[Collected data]
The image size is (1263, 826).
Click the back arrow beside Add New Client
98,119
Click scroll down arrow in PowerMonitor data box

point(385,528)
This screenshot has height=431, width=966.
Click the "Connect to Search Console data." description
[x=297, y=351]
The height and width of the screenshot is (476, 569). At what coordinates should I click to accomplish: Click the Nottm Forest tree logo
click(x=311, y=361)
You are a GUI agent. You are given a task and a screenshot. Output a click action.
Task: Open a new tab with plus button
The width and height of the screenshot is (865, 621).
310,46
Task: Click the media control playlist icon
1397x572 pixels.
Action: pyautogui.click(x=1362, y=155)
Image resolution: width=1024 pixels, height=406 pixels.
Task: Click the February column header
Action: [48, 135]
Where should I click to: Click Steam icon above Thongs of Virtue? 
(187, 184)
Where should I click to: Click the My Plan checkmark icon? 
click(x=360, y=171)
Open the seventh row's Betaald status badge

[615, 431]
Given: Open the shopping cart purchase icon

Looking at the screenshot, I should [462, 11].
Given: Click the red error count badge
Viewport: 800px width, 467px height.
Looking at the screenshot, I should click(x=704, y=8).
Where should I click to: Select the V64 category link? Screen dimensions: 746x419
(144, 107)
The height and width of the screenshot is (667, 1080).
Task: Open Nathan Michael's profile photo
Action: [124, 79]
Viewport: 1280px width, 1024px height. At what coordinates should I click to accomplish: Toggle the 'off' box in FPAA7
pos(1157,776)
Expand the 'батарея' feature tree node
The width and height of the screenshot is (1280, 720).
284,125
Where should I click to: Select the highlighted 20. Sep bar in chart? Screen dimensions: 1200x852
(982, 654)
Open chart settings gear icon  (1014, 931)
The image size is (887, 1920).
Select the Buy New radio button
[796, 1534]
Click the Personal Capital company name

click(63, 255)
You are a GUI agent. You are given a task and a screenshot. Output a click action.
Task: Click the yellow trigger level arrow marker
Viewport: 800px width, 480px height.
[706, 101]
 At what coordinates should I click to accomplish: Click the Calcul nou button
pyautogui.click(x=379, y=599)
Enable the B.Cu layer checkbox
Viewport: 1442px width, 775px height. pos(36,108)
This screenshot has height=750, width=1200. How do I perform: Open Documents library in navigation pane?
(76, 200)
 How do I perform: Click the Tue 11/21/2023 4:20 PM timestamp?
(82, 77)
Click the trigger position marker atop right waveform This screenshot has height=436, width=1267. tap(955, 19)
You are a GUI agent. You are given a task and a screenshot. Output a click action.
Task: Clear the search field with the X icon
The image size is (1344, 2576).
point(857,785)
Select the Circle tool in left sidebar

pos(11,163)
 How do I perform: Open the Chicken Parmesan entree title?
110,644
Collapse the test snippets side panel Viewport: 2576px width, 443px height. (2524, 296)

## Task brief
When you reach the line containing "1397x572 pixels." in the data above, start copying exactly, and stop after the line containing "Task: Click the yellow".

## Answer to this exercise
1397x572 pixels.
Action: pyautogui.click(x=1362, y=155)
Image resolution: width=1024 pixels, height=406 pixels.
Task: Click the February column header
Action: [48, 135]
Where should I click to: Click Steam icon above Thongs of Virtue? 
(187, 184)
Where should I click to: Click the My Plan checkmark icon? 
click(x=360, y=171)
Open the seventh row's Betaald status badge

[615, 431]
Given: Open the shopping cart purchase icon

Looking at the screenshot, I should [462, 11].
Given: Click the red error count badge
Viewport: 800px width, 467px height.
Looking at the screenshot, I should click(x=704, y=8).
Where should I click to: Select the V64 category link? Screen dimensions: 746x419
(144, 107)
The height and width of the screenshot is (667, 1080).
Task: Open Nathan Michael's profile photo
Action: [124, 79]
Viewport: 1280px width, 1024px height. At what coordinates should I click to accomplish: Toggle the 'off' box in FPAA7
pos(1157,776)
Expand the 'батарея' feature tree node
The width and height of the screenshot is (1280, 720).
284,125
Where should I click to: Select the highlighted 20. Sep bar in chart? Screen dimensions: 1200x852
(982, 654)
Open chart settings gear icon  (1014, 931)
The image size is (887, 1920).
Select the Buy New radio button
[796, 1534]
Click the Personal Capital company name

click(63, 255)
You are a GUI agent. You are given a task and a screenshot. Output a click action.
Task: Click the yellow trigger level arrow marker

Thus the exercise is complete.